10. Expert immunologist Dr Richard Pumphrey who had maintained a register of all fatal anaphylactic reactions occurring in the UK since 1992 gave evidence that the cause of death was anaphylactic asphyxia from taking the one tablet of ibuprofen.

11. Witnesses expressed the view that date of birth should be the primary patient identifier and that patients should be asked to identify themselves not have their details read out to them.

12. Mr Aucote who had been married for 22 years left his widow, Marta, and two children now aged 23 and 19.

13. At the conclusion of the inquest the Derbyshire Coroner Dr Robert Hunter entered a narrative verdict and indicated that he would be making recommendations to appropriate authorities.

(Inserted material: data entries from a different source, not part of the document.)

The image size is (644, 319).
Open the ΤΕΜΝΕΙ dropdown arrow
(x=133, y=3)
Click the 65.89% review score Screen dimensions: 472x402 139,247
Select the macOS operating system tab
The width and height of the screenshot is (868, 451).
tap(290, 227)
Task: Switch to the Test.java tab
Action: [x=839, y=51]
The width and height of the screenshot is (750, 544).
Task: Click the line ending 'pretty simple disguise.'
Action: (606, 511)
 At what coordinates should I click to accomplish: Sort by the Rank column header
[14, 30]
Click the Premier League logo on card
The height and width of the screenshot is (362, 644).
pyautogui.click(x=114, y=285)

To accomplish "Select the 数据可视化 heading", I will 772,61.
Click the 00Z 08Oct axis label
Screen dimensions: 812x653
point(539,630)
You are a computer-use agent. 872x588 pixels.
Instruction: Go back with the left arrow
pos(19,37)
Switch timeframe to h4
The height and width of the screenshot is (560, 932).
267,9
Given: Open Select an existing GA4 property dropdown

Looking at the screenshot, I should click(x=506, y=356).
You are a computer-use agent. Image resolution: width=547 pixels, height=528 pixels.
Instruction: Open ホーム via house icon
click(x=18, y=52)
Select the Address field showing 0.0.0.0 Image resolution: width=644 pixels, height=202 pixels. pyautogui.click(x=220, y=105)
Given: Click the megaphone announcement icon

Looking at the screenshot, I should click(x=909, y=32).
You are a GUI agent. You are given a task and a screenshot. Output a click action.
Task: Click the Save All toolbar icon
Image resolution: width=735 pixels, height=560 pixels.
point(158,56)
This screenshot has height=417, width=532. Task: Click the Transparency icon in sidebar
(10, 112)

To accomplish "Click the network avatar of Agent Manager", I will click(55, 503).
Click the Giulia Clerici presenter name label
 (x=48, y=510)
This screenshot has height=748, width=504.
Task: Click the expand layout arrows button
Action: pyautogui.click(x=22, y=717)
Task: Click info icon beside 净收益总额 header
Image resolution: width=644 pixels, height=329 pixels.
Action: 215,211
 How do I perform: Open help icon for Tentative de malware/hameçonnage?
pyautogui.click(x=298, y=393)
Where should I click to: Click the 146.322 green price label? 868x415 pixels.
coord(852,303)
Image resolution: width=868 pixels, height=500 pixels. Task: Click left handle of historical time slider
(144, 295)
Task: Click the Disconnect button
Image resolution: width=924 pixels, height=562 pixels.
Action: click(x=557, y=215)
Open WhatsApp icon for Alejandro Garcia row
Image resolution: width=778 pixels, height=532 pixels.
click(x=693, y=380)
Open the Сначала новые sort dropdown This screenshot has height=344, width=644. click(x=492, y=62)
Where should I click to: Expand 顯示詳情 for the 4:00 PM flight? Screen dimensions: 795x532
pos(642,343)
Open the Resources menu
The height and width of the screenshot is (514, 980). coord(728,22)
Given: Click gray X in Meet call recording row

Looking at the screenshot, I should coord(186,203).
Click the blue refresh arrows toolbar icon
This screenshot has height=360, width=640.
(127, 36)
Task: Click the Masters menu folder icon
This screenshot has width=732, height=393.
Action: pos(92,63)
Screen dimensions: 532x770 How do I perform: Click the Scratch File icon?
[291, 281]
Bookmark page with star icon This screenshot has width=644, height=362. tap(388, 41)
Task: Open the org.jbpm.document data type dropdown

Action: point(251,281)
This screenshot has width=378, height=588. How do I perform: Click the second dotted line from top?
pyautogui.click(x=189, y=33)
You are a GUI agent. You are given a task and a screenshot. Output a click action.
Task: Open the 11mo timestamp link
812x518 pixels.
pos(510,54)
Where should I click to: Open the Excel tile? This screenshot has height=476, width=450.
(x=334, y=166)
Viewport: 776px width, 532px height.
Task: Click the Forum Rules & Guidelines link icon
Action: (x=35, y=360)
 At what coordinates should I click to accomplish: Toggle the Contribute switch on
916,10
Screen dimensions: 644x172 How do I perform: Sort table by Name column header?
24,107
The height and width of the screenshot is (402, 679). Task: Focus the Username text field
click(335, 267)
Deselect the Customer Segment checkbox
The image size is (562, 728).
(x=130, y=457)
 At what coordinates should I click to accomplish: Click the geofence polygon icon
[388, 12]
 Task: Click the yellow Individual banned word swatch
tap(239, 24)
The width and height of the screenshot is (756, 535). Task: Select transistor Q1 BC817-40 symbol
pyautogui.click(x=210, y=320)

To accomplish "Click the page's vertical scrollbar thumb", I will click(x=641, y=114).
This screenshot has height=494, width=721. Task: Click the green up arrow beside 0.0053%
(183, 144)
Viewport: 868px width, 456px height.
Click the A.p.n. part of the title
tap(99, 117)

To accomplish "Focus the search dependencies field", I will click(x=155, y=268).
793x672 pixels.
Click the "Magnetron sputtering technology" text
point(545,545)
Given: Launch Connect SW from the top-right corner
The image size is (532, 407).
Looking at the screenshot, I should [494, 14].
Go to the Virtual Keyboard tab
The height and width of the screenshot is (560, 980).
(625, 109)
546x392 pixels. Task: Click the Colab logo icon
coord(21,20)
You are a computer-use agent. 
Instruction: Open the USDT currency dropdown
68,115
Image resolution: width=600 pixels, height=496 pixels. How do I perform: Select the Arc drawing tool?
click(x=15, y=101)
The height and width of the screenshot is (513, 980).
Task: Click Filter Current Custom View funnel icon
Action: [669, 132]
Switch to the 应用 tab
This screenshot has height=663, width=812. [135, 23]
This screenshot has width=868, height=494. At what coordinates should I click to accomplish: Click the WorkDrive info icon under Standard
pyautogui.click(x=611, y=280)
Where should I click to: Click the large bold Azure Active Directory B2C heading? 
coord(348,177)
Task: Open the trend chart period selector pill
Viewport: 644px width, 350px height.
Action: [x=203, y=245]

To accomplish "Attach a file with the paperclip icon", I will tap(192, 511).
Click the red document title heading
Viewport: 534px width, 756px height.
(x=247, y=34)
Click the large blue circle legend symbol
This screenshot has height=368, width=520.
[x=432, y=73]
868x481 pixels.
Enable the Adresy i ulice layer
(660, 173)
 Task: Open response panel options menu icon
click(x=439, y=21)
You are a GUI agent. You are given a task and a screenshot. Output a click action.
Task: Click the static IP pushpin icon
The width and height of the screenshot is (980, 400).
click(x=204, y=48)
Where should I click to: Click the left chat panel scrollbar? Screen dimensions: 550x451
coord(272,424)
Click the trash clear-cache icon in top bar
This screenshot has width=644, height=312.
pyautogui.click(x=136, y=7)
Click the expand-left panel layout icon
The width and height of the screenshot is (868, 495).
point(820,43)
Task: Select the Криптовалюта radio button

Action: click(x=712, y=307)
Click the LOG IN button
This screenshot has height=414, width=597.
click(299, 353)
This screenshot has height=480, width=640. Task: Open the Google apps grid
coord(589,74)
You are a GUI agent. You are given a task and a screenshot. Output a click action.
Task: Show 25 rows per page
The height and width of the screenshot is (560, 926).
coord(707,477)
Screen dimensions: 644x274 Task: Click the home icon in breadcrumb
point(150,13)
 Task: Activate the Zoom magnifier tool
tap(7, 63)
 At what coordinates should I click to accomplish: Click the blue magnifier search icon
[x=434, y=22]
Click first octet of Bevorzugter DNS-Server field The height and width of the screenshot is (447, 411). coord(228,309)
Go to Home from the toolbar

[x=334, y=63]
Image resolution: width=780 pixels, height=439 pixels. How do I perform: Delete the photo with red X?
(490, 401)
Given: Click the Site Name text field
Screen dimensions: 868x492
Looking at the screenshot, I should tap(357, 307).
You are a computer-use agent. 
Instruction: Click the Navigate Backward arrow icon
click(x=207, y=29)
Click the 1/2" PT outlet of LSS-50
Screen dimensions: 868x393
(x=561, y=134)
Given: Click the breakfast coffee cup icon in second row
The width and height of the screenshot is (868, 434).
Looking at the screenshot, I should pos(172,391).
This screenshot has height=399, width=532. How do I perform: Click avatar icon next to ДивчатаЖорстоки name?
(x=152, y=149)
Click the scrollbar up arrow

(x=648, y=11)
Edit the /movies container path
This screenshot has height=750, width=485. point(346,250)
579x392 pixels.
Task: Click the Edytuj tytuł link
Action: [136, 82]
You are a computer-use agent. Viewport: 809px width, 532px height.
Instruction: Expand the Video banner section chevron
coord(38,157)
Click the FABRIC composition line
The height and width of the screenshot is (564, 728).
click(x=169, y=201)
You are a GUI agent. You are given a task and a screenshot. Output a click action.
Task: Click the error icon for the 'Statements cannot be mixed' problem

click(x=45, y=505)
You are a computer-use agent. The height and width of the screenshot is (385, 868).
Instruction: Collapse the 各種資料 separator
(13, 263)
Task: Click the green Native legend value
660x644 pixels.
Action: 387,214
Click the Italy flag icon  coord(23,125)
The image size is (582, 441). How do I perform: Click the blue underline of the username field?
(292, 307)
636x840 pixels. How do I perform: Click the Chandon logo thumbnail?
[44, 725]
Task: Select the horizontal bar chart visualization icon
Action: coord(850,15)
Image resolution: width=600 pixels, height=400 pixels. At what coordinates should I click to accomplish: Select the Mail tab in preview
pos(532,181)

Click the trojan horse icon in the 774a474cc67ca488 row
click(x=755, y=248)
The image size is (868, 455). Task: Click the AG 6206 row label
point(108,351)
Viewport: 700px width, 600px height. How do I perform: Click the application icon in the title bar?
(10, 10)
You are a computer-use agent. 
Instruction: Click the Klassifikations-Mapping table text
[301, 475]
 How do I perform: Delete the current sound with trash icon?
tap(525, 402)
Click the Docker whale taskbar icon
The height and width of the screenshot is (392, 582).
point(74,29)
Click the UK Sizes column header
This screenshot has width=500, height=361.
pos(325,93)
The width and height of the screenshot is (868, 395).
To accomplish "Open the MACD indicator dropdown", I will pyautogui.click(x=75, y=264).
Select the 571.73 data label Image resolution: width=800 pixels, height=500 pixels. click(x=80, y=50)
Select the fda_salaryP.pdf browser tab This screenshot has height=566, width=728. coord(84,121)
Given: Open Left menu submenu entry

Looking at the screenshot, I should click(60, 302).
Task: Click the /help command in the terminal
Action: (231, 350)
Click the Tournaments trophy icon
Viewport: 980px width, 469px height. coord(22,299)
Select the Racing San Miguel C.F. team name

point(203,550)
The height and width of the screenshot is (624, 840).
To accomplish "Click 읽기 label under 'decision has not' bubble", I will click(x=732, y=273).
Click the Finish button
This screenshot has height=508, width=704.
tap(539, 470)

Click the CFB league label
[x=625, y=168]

COMMENTS FROM PAUL BALEN the Aucote family’s solicitor:

If anyone of the checks and balances that should have been in place had been observed the mistake of identity should not have happened.

There are apparently no reliable national statistics for the incidents of patient identification errors but my clients feel that it is essential that the authorities take urgent action now on a national basis to ensure that best practice is adopted in GP’s surgeries and pharmacies throughout the country.

My clients fervently hope that this kind of error will not be repeated in the future and that lessons can be learnt from Mr. Aucote’s tragic death.

Possible learning points:

1. There should be national patient identification protocols and surgeries and pharmacies should be audited for compliance and for training of staff.

2. There should be a national record of, and reporting requirement for, actual and near miss patient identity errors in GP’s surgeries and pharmacies and the reasons for the errors analysed and reported to the professions.

3. The date of birth should routinely be the first element of patient identifier and all identification strategies should involve active not passive identification by the patient.

4. The reverse signature part of the standard prescription form should be reviewed to require the patient (if it is the patient collecting the medication) to enter his date of birth and the current ambiguous wording relating to name and address should be revised. It may be better to separate the section to be completed by the patient from the section to be completed by someone collecting a prescription on his behalf.

5. There should be a review to ensure that GP and pharmacy computer systems are compatible.

6. Concern was raised by the GP concerned that his surgery’s latest computer system did not automatically flag a patient’s allergies. If this is the case GP computer systems should only be approved if they do.